---------- THE INPUT ----------

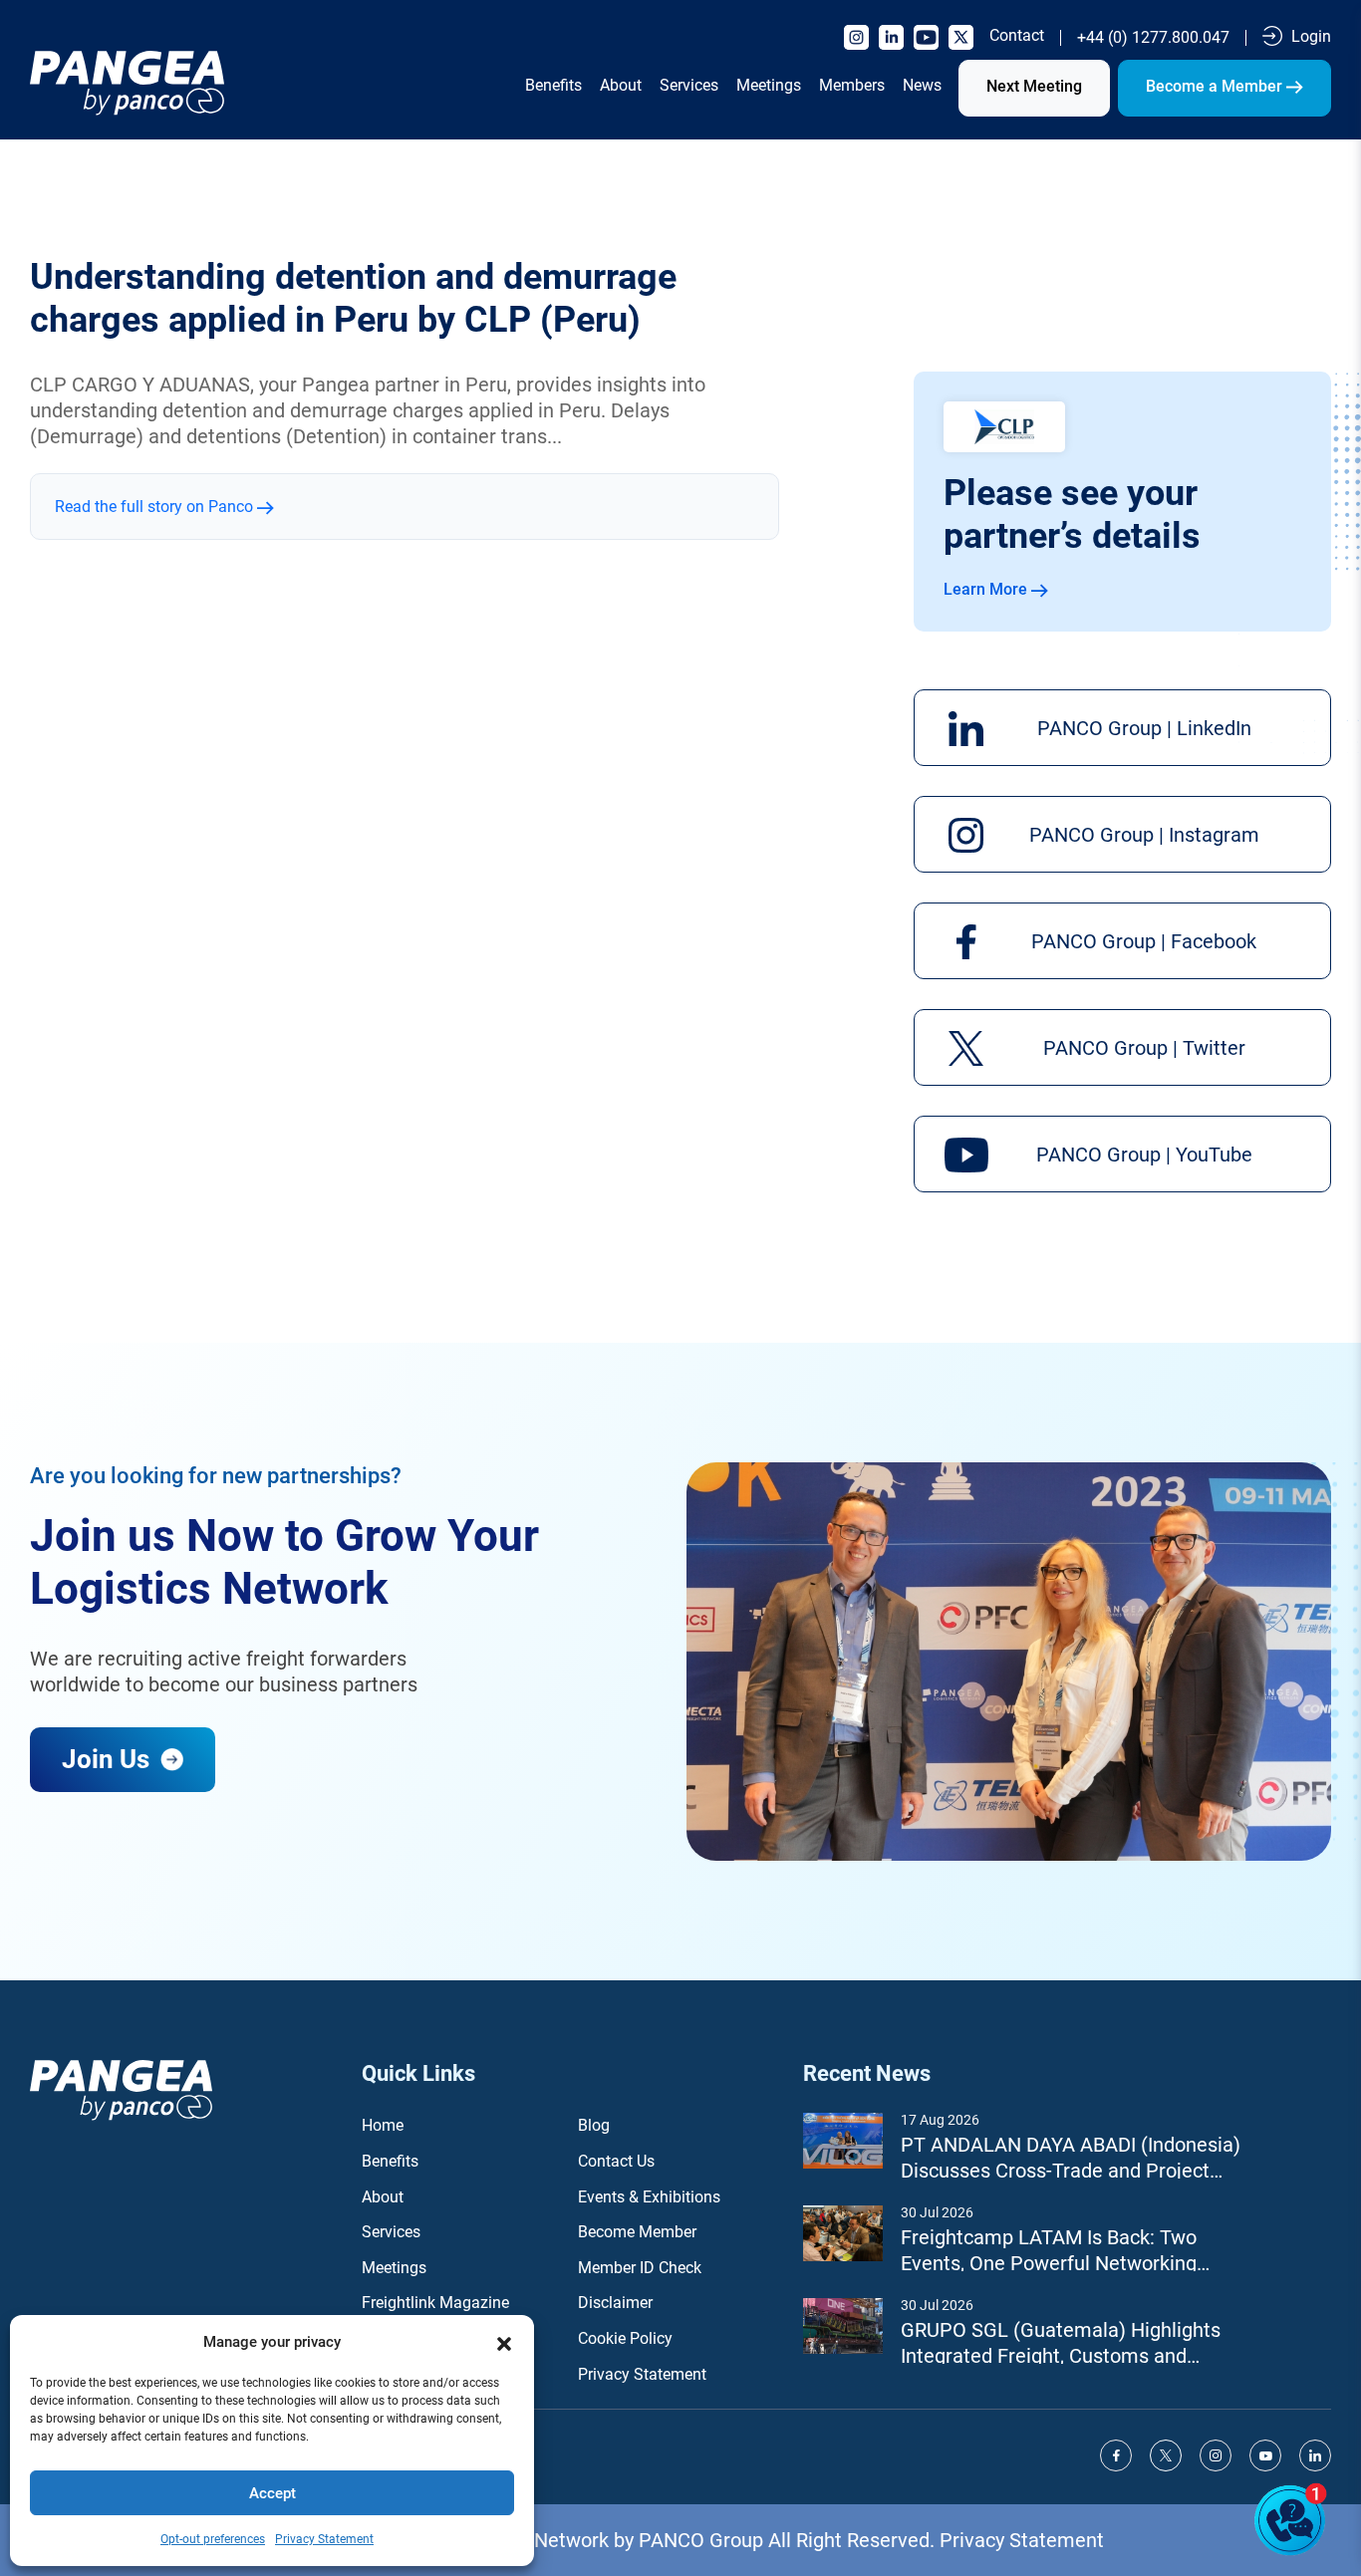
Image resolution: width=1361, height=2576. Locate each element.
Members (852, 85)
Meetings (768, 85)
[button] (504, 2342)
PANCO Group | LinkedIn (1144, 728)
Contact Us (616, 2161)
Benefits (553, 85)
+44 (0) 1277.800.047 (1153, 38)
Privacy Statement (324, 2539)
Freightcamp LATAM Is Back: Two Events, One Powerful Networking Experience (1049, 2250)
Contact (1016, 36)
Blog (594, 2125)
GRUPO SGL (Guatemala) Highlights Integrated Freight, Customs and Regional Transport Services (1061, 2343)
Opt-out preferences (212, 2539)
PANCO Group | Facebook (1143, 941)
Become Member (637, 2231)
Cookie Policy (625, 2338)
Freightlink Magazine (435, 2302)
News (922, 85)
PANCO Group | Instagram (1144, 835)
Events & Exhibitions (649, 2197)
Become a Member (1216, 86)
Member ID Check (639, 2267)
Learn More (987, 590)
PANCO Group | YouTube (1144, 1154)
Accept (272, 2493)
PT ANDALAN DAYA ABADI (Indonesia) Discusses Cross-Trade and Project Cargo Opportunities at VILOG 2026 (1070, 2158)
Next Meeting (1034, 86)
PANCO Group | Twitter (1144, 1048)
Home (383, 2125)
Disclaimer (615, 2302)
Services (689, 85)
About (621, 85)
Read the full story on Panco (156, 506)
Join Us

----------

Please copy the records above word for word, leaving out every picture.

TASK RESPONSE »
Image resolution: width=1361, height=2576. Locate each element.
Members (852, 85)
Meetings (768, 85)
[button] (504, 2342)
PANCO Group | LinkedIn (1144, 728)
Contact Us (616, 2161)
Benefits (553, 85)
+44 (0) 1277.800.047 (1153, 38)
Privacy Statement (324, 2539)
Freightcamp LATAM Is Back: Two Events, One Powerful Networking Experience (1049, 2250)
Contact (1016, 36)
Blog (594, 2125)
GRUPO SGL (Guatemala) Highlights Integrated Freight, Customs and Regional Transport Services (1061, 2343)
Opt-out preferences (212, 2539)
PANCO Group | Facebook (1143, 941)
Become Member (637, 2231)
Cookie Policy (625, 2338)
Freightlink Magazine (435, 2302)
News (922, 85)
PANCO Group | Instagram (1144, 835)
Events & Exhibitions (649, 2197)
Become a Member (1216, 86)
Member ID Check (639, 2267)
Learn More (987, 590)
PANCO Group | YouTube (1144, 1154)
Accept (272, 2493)
PT ANDALAN DAYA ABADI (Indonesia) Discusses Cross-Trade and Project Cargo Opportunities at VILOG 2026 (1070, 2158)
Next Meeting (1034, 86)
PANCO Group | Twitter (1144, 1048)
Home (383, 2125)
Disclaimer (615, 2302)
Services (689, 85)
About (621, 85)
Read the full story on Panco (156, 506)
Join Us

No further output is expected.